The New York Times
Monday, December 31, 2012
Chinese Firm Is Cleared to Buy American DNA Sequencing Company
By ANDREW POLLACK
The federal government has given national security clearance to the controversial purchase of an American DNA sequencing company by a Chinese firm.
The Chinese firm, BGI-Shenzhen, said in a statement this weekend that its acquisition of Complete Genomics, based in Mountain View, Calif., had been cleared by the federal Committee on Foreign Investment in the United States, which reviews the national security implications of foreign takeovers of American companies. The deal still requires antitrust clearance by the Federal Trade Commission.
Some scientists, politicians and industry executives had said the takeover represented a threat to American competitiveness in DNA sequencing, a technology that is becoming crucial for the development of drugs, diagnostics and improved crops.
The fact that the $117.6 million deal was controversial at all reflects a change in the genomics community.
A decade ago, the Human Genome Project, in which scientists from many nations helped unravel the genetic blueprint of mankind, was celebrated for its spirit of international cooperation. One of the participants in the project was BGI, which was then known as the Beijing Genomics Institute.
But with DNA sequencing now becoming a big business and linchpin of the biotechnology industry, international rivalries and nationalism are starting to move front and center in any acquisition.

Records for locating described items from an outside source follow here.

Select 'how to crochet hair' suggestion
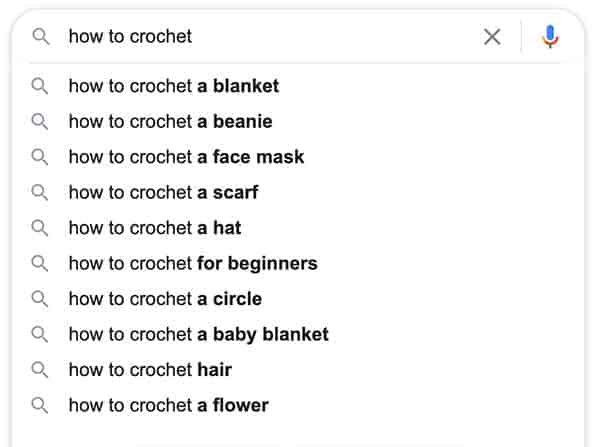The width and height of the screenshot is (600, 447). tap(150, 370)
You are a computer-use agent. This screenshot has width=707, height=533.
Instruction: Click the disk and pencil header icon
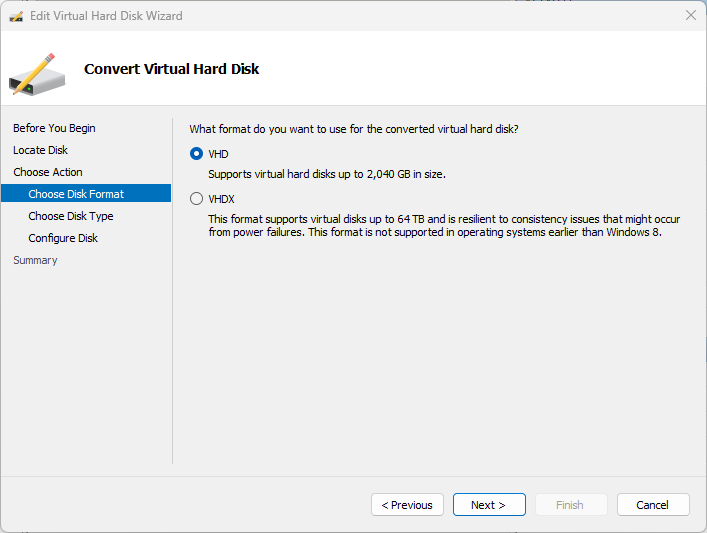(x=37, y=74)
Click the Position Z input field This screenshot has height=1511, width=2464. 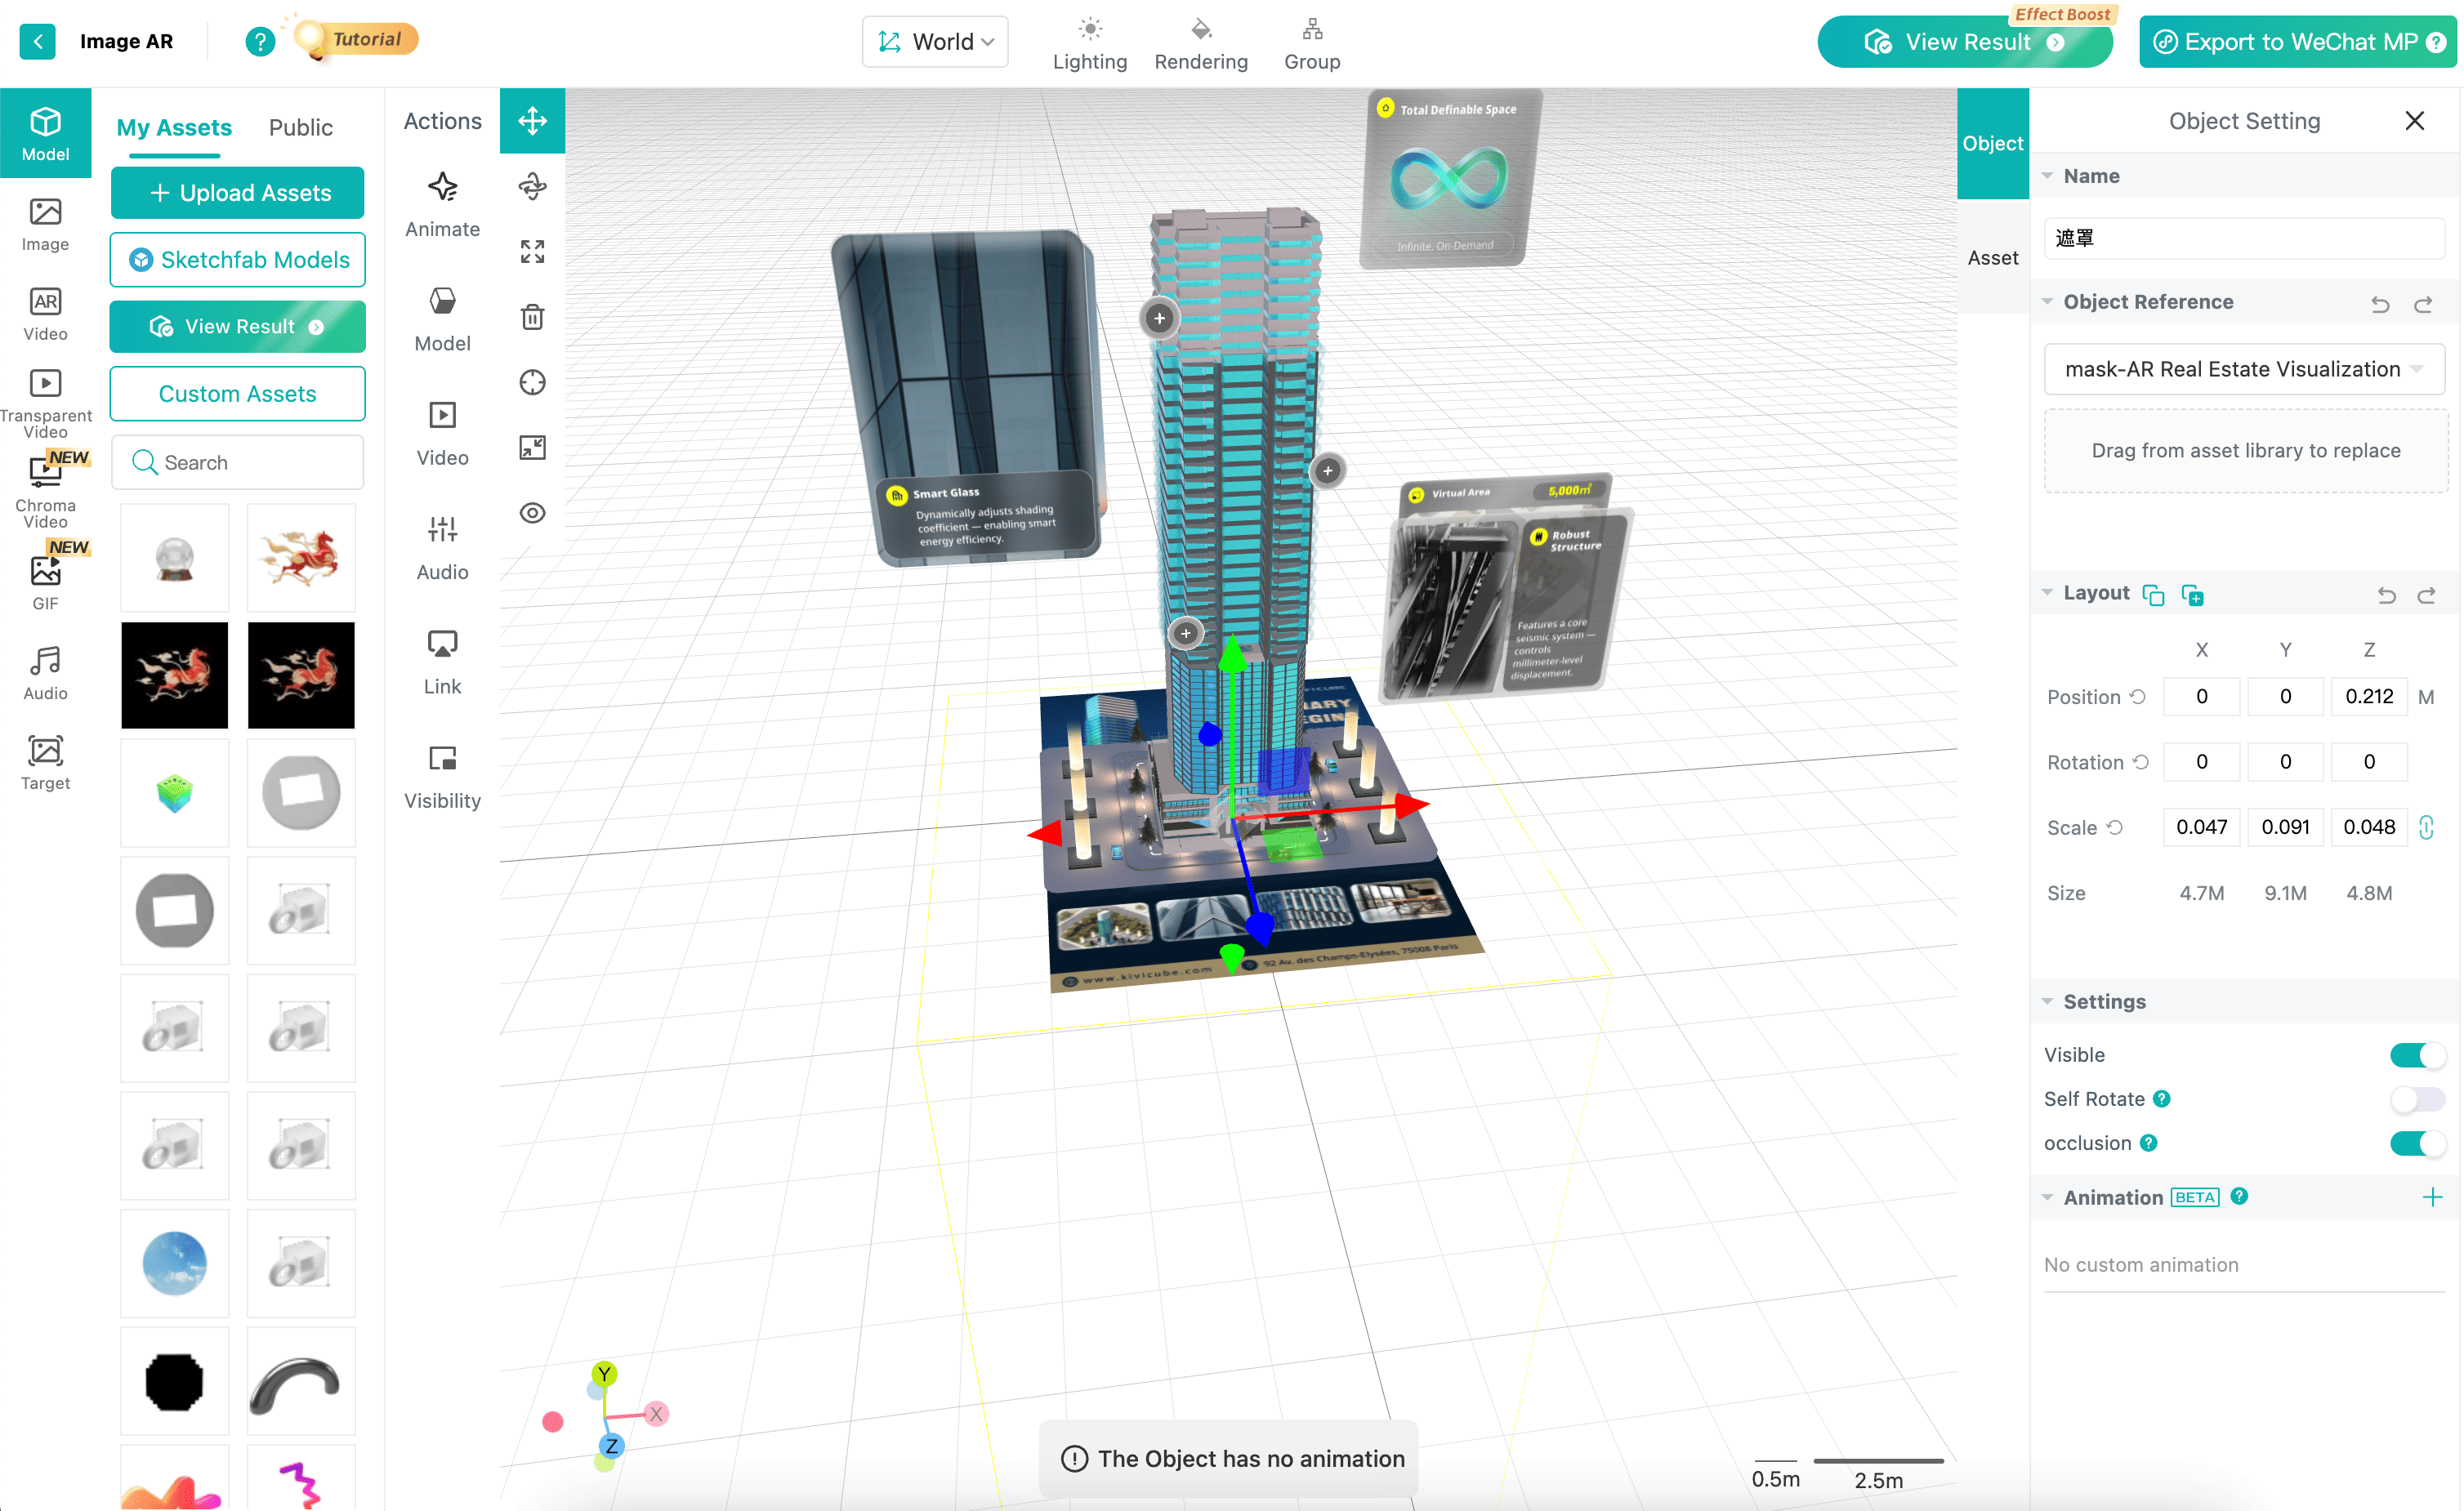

Much of the alarm about the deal has been raised by Illumina, a San Diego company that is the market leader in sequencing machines. It has potentially the most to lose from the deal because BGI might buy fewer Illumina products and even become a competitor. Weeks after the BGI deal was announced, Illumina made its own belated bid for Complete Genomics, offering 15 cents a share more than BGI’s bid of $3.15. But Complete Genomics rebuffed Illumina, saying such a merger would never clear antitrust review.
Illumina also hired a Washington lobbyist, the Glover Park Group, to stir up opposition to the deal in Congress. Representative Frank R. Wolf, Republican of Virginia, was the only member of Congress known to have publicly expressed concern.